Bright stainless-steel hoops pulled the victim’s head upright. Almost all patients were confined to wheelchairs. A patient
was considered lucky if he could walk well enough to use crutches. Many victims died. But dying was considered by some to
be preferable to spending one’s life in an iron lung.
Ann had survived to walk again, but Stephen’s polio was especially severe. Sandbags went on his legs and braces on his back.
Boyd went to a swimming-pool manufacturer and bought a small pump that he installed in the bathtub so Stephen could lie in
warm swirling waters. The dining-room table was cleared and turned into an exercise table and every morning Boyd and Mary
held Stephen and pulled and tugged and stretched his legs and massaged his atrophying muscles as he screamed with pain. Boyd
often used his lunch break to come home and give Stephen additional exercise. Twice Stephen almost died. Mary wept with the
pain of what her firstborn son was going through.
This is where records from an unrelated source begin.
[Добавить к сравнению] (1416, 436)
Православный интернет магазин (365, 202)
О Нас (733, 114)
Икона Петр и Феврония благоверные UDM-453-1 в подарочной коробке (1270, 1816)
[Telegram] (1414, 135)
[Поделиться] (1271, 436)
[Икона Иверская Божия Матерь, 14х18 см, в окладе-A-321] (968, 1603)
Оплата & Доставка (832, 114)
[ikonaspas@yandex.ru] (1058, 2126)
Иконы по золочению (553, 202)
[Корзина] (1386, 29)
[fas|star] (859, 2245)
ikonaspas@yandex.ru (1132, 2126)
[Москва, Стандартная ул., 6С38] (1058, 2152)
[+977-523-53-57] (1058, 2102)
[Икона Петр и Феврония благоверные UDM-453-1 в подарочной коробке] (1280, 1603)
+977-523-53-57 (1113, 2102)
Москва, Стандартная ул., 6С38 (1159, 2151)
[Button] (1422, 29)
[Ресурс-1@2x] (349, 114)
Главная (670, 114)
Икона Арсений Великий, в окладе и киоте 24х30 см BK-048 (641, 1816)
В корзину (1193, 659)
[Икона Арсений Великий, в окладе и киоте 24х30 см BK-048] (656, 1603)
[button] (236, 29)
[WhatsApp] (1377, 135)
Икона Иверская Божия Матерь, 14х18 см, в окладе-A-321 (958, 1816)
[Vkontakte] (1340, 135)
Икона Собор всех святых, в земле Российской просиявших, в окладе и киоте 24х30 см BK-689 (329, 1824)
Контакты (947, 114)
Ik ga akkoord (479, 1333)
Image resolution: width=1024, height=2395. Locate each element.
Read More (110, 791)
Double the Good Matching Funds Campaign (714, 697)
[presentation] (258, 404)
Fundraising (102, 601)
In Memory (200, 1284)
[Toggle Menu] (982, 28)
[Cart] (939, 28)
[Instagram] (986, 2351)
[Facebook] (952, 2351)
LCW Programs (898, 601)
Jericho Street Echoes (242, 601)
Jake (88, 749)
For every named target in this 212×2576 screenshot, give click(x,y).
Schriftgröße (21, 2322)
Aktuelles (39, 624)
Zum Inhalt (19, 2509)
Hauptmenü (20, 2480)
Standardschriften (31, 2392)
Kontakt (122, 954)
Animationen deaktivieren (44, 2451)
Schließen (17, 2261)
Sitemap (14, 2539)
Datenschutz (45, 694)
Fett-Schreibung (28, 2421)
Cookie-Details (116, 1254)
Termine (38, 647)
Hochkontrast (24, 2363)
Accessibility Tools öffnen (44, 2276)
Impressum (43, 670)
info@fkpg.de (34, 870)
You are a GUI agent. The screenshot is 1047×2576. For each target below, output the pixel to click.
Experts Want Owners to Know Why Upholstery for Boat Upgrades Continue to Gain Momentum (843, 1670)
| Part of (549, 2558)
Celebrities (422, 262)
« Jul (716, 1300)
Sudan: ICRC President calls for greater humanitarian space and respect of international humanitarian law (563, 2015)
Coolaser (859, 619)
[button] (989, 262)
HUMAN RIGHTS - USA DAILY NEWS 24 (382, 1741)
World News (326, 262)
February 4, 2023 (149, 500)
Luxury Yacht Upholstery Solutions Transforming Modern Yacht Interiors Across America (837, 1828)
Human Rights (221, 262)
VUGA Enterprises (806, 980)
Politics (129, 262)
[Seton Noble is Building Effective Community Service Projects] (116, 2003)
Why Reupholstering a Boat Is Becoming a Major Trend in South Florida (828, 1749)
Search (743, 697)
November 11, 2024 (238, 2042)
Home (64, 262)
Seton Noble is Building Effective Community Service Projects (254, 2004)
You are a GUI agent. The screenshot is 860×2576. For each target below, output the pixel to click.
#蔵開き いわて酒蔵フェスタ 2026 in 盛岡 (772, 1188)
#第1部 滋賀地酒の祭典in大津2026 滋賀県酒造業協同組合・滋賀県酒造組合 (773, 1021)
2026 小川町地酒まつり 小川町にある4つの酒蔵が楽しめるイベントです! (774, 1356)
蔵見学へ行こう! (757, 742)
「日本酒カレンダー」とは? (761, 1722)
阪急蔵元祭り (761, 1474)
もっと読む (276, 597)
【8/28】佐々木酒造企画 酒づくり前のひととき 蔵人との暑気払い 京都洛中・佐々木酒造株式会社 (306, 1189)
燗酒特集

When word of Stephen’s malady reached Erie, people thought of Ann and of the year John had limped, and a member of Jack Arbuckle’s
family sent word that polio was hereditary. Boyd must have been going through the agony of the damned. But he never discussed
it with Mary. He never talked about feelings or emotions.
When Mary said Stephen’s polio might have come from Boyd’s side of the family, he squeezed his lips together and nodded and
said such speculation was “interesting.” He found solace in an unusual place: the music of Wagner. His favorite was “Ride
of the Valkyries,” which he played over and over at high volume.
Mary remembered seeing the movie clips of President Franklin D. Roosevelt playing in the mineral-rich waters of Warm Springs,
Georgia. If Roosevelt went there, it had to be a good place.
Boyd traded in the family car for a station wagon so Stephen could lie down in the back and spread out and be reasonably comfortable.
Boyd took emergency leave and he and Mary and Stephen struck out across country. They stayed in cheap motels in Texas and
Alabama. For three days Stephen’s cloth diapers were washed in motels or at gas stations and hung out the car windows to dry.
After three days of treatment at Warm Springs, the family returned to Nellis. The car had no air-conditioning and it was hot
as they motored through the South and the Southwest. Stephen’s braces were uncomfortable and confining. The steel brace that
held his chin high was painful. Sandbags piled on his neck and legs aggravated his plight. He cried for much of the trip.
This was the first of numerous trips to Warm Springs the Boyd family would make over the years—long, arduous, ten-day round
trips that, in the end, had no benefit for Stephen. Boyd was a lieutenant with no money for expensive treatments. Air Force
doctors of the time did not have the knowledge, equipment, or ability to treat polio. The March of Dimes and the Easter Seal
Foundation paid for Stephen’s treatment. Boyd was a proud man and his agony at Stephen’s plight must have increased when he
realized that his family, like his mother’s family, was forced to depend on charity.